**Brief:** Would you copy, word for word, each line from the one with "Click the 游戏博主 label" to the end of the listing below, skipping all pictures?

**Material shown:**
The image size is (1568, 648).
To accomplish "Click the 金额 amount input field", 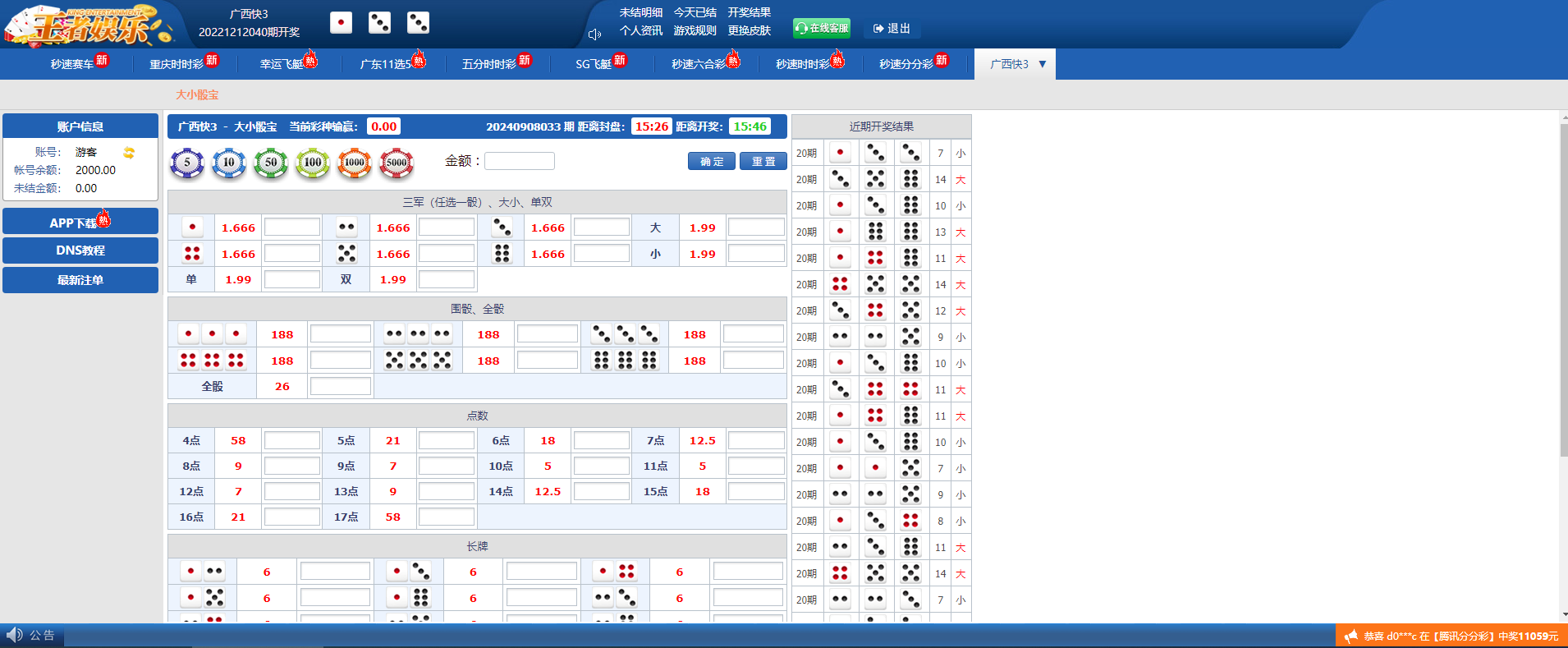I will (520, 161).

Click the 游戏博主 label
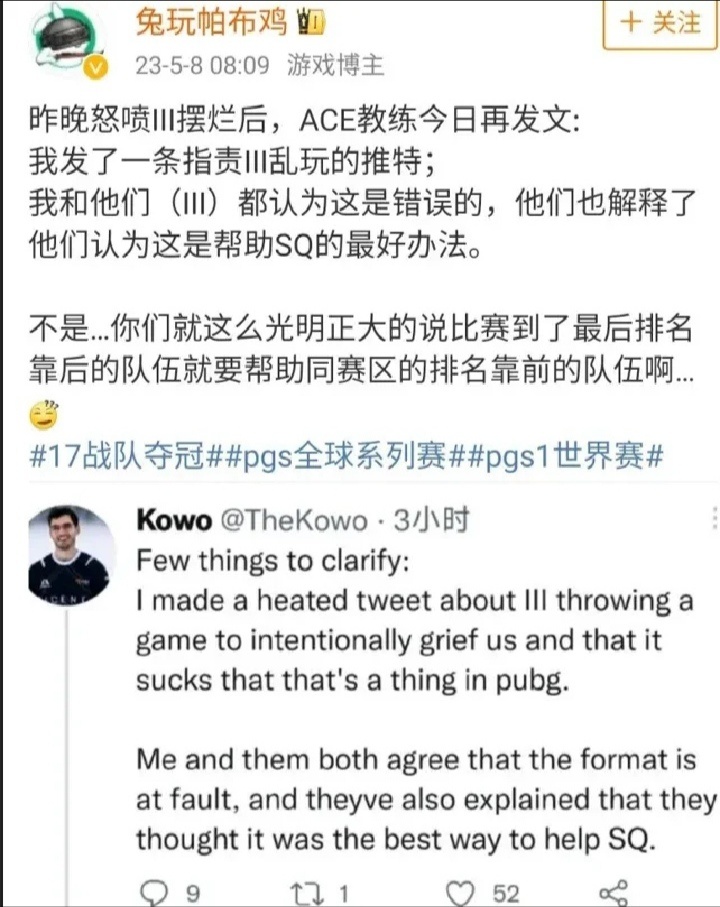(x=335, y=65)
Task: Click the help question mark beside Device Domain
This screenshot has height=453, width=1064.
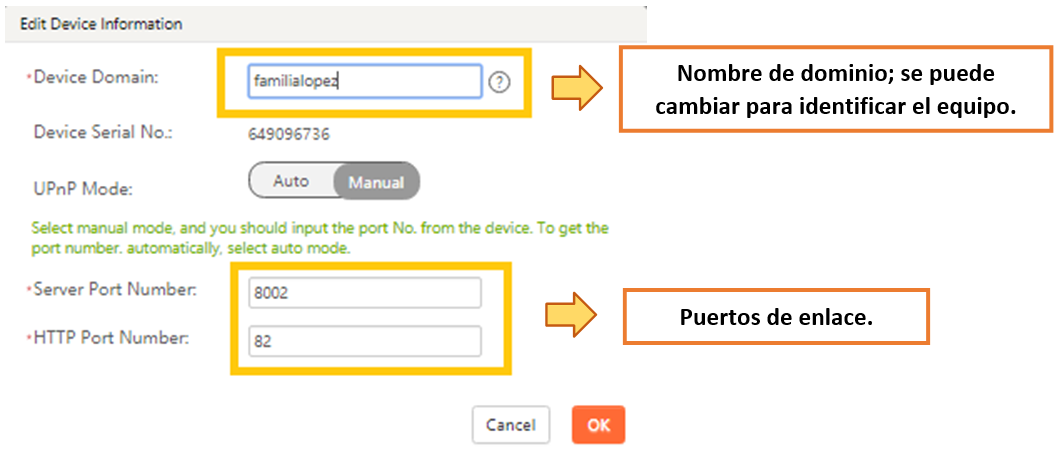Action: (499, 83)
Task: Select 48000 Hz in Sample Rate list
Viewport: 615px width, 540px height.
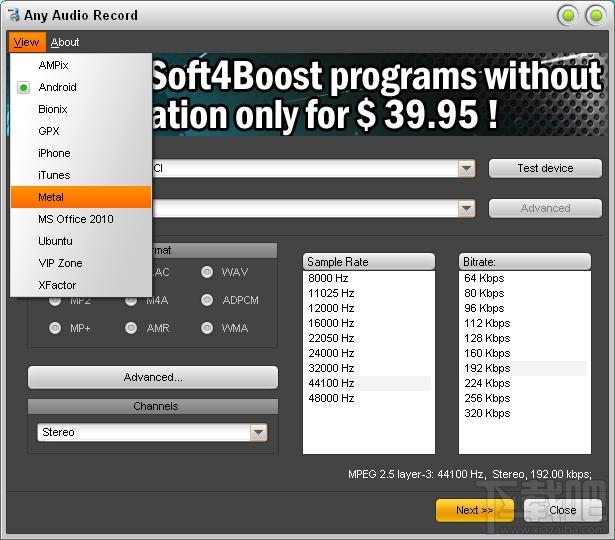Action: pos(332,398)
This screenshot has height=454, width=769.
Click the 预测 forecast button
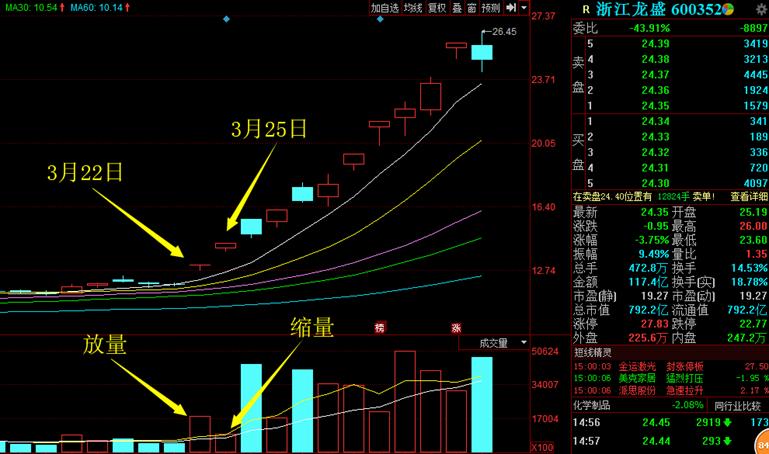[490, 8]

**Solution to this task:**
Click the 游戏博主 label
(x=335, y=65)
Task: Click the help question mark beside Device Domain
This screenshot has height=453, width=1064.
Action: (499, 83)
Task: Select 48000 Hz in Sample Rate list
Viewport: 615px width, 540px height.
Action: pos(332,398)
This screenshot has height=454, width=769.
Click the 预测 forecast button
[490, 8]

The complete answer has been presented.